[INPUT FOR THIS TASK]

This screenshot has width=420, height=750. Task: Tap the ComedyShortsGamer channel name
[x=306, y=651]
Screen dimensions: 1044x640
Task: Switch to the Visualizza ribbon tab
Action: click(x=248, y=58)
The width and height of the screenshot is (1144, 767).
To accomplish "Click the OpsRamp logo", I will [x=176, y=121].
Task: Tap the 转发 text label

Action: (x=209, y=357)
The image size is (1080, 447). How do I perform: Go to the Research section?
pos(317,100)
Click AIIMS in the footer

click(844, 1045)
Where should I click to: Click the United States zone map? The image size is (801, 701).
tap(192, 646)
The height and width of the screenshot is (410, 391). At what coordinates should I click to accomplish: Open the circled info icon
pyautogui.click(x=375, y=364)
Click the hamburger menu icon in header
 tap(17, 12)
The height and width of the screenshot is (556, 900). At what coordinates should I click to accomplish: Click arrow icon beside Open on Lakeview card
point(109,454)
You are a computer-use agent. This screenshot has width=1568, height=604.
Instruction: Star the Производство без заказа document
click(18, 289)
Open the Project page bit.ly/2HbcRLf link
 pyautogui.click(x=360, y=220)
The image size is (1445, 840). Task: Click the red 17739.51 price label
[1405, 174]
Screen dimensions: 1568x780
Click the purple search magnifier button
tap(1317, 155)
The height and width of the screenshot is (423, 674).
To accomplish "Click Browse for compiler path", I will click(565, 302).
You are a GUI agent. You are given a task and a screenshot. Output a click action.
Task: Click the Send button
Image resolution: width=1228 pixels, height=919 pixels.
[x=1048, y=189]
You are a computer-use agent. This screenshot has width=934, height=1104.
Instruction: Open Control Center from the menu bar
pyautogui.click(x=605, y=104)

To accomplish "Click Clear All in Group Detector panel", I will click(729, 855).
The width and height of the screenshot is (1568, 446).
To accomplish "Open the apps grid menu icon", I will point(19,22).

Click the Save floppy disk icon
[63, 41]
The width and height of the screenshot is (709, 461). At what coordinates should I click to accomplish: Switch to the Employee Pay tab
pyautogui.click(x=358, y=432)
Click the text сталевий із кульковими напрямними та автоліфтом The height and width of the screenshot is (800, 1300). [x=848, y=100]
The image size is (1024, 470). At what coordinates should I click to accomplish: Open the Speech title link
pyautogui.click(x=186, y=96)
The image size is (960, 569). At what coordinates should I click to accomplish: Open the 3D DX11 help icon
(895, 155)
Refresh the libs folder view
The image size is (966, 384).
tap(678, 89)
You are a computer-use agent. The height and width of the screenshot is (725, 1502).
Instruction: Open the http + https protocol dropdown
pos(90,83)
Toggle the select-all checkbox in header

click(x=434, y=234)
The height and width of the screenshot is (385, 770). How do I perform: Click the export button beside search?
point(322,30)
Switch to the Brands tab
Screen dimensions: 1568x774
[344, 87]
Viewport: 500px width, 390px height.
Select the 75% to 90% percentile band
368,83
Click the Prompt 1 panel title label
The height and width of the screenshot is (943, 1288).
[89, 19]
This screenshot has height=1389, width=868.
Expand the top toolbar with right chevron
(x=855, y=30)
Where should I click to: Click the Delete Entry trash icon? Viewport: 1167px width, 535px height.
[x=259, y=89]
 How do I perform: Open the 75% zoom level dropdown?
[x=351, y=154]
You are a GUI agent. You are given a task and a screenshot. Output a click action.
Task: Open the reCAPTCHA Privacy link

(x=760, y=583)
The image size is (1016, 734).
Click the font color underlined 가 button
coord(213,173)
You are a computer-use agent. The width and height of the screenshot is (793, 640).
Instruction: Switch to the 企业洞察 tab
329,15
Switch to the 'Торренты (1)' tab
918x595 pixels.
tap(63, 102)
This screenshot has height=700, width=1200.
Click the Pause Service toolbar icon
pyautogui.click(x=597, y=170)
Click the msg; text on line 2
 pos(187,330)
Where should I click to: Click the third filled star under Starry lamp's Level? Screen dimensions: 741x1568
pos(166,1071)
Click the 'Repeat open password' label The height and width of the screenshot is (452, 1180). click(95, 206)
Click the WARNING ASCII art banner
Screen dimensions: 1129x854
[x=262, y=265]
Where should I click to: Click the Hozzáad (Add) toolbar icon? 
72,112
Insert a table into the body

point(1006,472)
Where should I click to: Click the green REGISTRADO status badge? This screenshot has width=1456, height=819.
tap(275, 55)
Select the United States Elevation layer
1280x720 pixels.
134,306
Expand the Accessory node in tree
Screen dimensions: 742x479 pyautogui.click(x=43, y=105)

[/INPUT FOR THIS TASK]

• **TASK INSTRUCTIONS**
Reproduce every entry above so that each one matches its source exactly.

• **ANSWER TO THIS PROBLEM**
This screenshot has width=420, height=750. Task: Tap the ComedyShortsGamer channel name
[x=306, y=651]
Screen dimensions: 1044x640
Task: Switch to the Visualizza ribbon tab
Action: click(x=248, y=58)
The width and height of the screenshot is (1144, 767).
To accomplish "Click the OpsRamp logo", I will [x=176, y=121].
Task: Tap the 转发 text label

Action: (x=209, y=357)
The image size is (1080, 447). How do I perform: Go to the Research section?
pos(317,100)
Click AIIMS in the footer

click(844, 1045)
Where should I click to: Click the United States zone map? The image size is (801, 701).
tap(192, 646)
The height and width of the screenshot is (410, 391). At what coordinates should I click to accomplish: Open the circled info icon
pyautogui.click(x=375, y=364)
Click the hamburger menu icon in header
 tap(17, 12)
The height and width of the screenshot is (556, 900). At what coordinates should I click to accomplish: Click arrow icon beside Open on Lakeview card
point(109,454)
You are a computer-use agent. This screenshot has width=1568, height=604.
Instruction: Star the Производство без заказа document
click(18, 289)
Open the Project page bit.ly/2HbcRLf link
 pyautogui.click(x=360, y=220)
The image size is (1445, 840). Task: Click the red 17739.51 price label
[1405, 174]
Screen dimensions: 1568x780
Click the purple search magnifier button
tap(1317, 155)
The height and width of the screenshot is (423, 674).
To accomplish "Click Browse for compiler path", I will click(565, 302).
You are a GUI agent. You are given a task and a screenshot. Output a click action.
Task: Click the Send button
Image resolution: width=1228 pixels, height=919 pixels.
[x=1048, y=189]
You are a computer-use agent. This screenshot has width=934, height=1104.
Instruction: Open Control Center from the menu bar
pyautogui.click(x=605, y=104)

To accomplish "Click Clear All in Group Detector panel", I will click(729, 855).
The width and height of the screenshot is (1568, 446).
To accomplish "Open the apps grid menu icon", I will point(19,22).

Click the Save floppy disk icon
[63, 41]
The width and height of the screenshot is (709, 461). At what coordinates should I click to accomplish: Switch to the Employee Pay tab
pyautogui.click(x=358, y=432)
Click the text сталевий із кульковими напрямними та автоліфтом The height and width of the screenshot is (800, 1300). [x=848, y=100]
The image size is (1024, 470). At what coordinates should I click to accomplish: Open the Speech title link
pyautogui.click(x=186, y=96)
The image size is (960, 569). At what coordinates should I click to accomplish: Open the 3D DX11 help icon
(895, 155)
Refresh the libs folder view
The image size is (966, 384).
tap(678, 89)
You are a computer-use agent. The height and width of the screenshot is (725, 1502).
Instruction: Open the http + https protocol dropdown
pos(90,83)
Toggle the select-all checkbox in header

click(x=434, y=234)
The height and width of the screenshot is (385, 770). How do I perform: Click the export button beside search?
point(322,30)
Switch to the Brands tab
Screen dimensions: 1568x774
[344, 87]
Viewport: 500px width, 390px height.
Select the 75% to 90% percentile band
368,83
Click the Prompt 1 panel title label
The height and width of the screenshot is (943, 1288).
[89, 19]
This screenshot has height=1389, width=868.
Expand the top toolbar with right chevron
(x=855, y=30)
Where should I click to: Click the Delete Entry trash icon? Viewport: 1167px width, 535px height.
[x=259, y=89]
 How do I perform: Open the 75% zoom level dropdown?
[x=351, y=154]
You are a GUI agent. You are given a task and a screenshot. Output a click action.
Task: Open the reCAPTCHA Privacy link

(x=760, y=583)
The image size is (1016, 734).
Click the font color underlined 가 button
coord(213,173)
You are a computer-use agent. The width and height of the screenshot is (793, 640).
Instruction: Switch to the 企业洞察 tab
329,15
Switch to the 'Торренты (1)' tab
918x595 pixels.
tap(63, 102)
This screenshot has height=700, width=1200.
Click the Pause Service toolbar icon
pyautogui.click(x=597, y=170)
Click the msg; text on line 2
 pos(187,330)
Where should I click to: Click the third filled star under Starry lamp's Level? Screen dimensions: 741x1568
pos(166,1071)
Click the 'Repeat open password' label The height and width of the screenshot is (452, 1180). click(95, 206)
Click the WARNING ASCII art banner
Screen dimensions: 1129x854
[x=262, y=265]
Where should I click to: Click the Hozzáad (Add) toolbar icon? 
72,112
Insert a table into the body

point(1006,472)
Where should I click to: Click the green REGISTRADO status badge? This screenshot has width=1456, height=819.
tap(275, 55)
Select the United States Elevation layer
1280x720 pixels.
134,306
Expand the Accessory node in tree
Screen dimensions: 742x479 pyautogui.click(x=43, y=105)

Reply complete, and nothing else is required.